I did some research on the internet and found a lady who had set up a local business hiring out “paid friends.” All the people who were employed were CRB checked and were prepared to do a variety of jobs. We hired a lady who cared for my Mum for several years. She would let us know if anything needed fixing in the house, or she would paint Mum’s nails or take her out shopping, or do any household tasks which needed doing. It took a little while for the relationship to develop - eg for Mum to learn to ask if she needed anything in particular, and also for the lady to understand the tasks which we struggled with that she could help with. But in time the relationship developed and we all benefitted.
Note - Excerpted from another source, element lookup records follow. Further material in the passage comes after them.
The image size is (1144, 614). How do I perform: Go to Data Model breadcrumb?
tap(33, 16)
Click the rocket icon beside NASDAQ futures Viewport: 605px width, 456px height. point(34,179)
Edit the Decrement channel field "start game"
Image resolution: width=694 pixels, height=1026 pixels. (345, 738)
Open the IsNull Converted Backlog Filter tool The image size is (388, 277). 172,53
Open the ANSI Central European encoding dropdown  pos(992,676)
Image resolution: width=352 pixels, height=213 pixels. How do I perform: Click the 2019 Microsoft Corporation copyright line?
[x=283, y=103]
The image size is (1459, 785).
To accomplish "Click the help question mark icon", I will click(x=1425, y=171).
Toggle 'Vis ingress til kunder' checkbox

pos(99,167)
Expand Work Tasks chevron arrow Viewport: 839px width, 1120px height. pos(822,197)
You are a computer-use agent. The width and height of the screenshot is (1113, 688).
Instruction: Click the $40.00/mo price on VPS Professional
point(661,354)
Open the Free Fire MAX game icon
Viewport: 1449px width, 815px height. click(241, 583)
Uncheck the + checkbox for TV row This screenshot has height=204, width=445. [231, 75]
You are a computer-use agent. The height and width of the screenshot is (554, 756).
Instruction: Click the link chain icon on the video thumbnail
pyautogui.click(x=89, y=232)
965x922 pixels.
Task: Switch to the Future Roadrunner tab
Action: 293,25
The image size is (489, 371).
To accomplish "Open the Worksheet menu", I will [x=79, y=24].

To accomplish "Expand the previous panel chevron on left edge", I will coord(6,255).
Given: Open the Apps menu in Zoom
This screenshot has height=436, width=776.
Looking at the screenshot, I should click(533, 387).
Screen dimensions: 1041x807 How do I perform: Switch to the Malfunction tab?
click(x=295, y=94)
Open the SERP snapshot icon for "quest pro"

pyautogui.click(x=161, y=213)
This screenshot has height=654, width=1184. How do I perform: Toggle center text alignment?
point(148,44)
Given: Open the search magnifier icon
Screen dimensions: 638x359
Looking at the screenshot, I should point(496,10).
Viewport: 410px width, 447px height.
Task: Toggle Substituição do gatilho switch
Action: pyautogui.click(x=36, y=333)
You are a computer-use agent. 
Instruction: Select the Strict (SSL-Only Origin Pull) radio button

I guess it’s always risky to let a stranger into the home of someone vulnerable. In this particular example it worked out really well for us all, so good luck in your search!

Hi, I seem to think I replied to a post identical to this a few weeks ago.

How is the situation now?


There is a system called direct payments, but I think cause she already gets 24 hour care then i’m not sure about the hours she’d get via social services, if she’d get anything. There is a clause in it which is called accessing the community which is supposed to give disabled persons the funds to pay for trips out ect… my mother in law got 8 hours per week for “accessing the community” so they paid me £7.20 per hour.

This may be completely useless but worth a look whats the worst they can say “no?”

Jo xxx

Oh forgot to say paying bills and organising is part of the “accessing the community”. Any care setting is required by CQC to enable clients to have equal opportunities and reach “their potential” they are supposed to encourage where appropriate and assist where needed, if she needs help with those sorts of things they should be helping. Might be worth hurrassing the care setting she’s in first to see what you can get from them as you are happy with the level of care she gets there, and it saves trying to find someone else.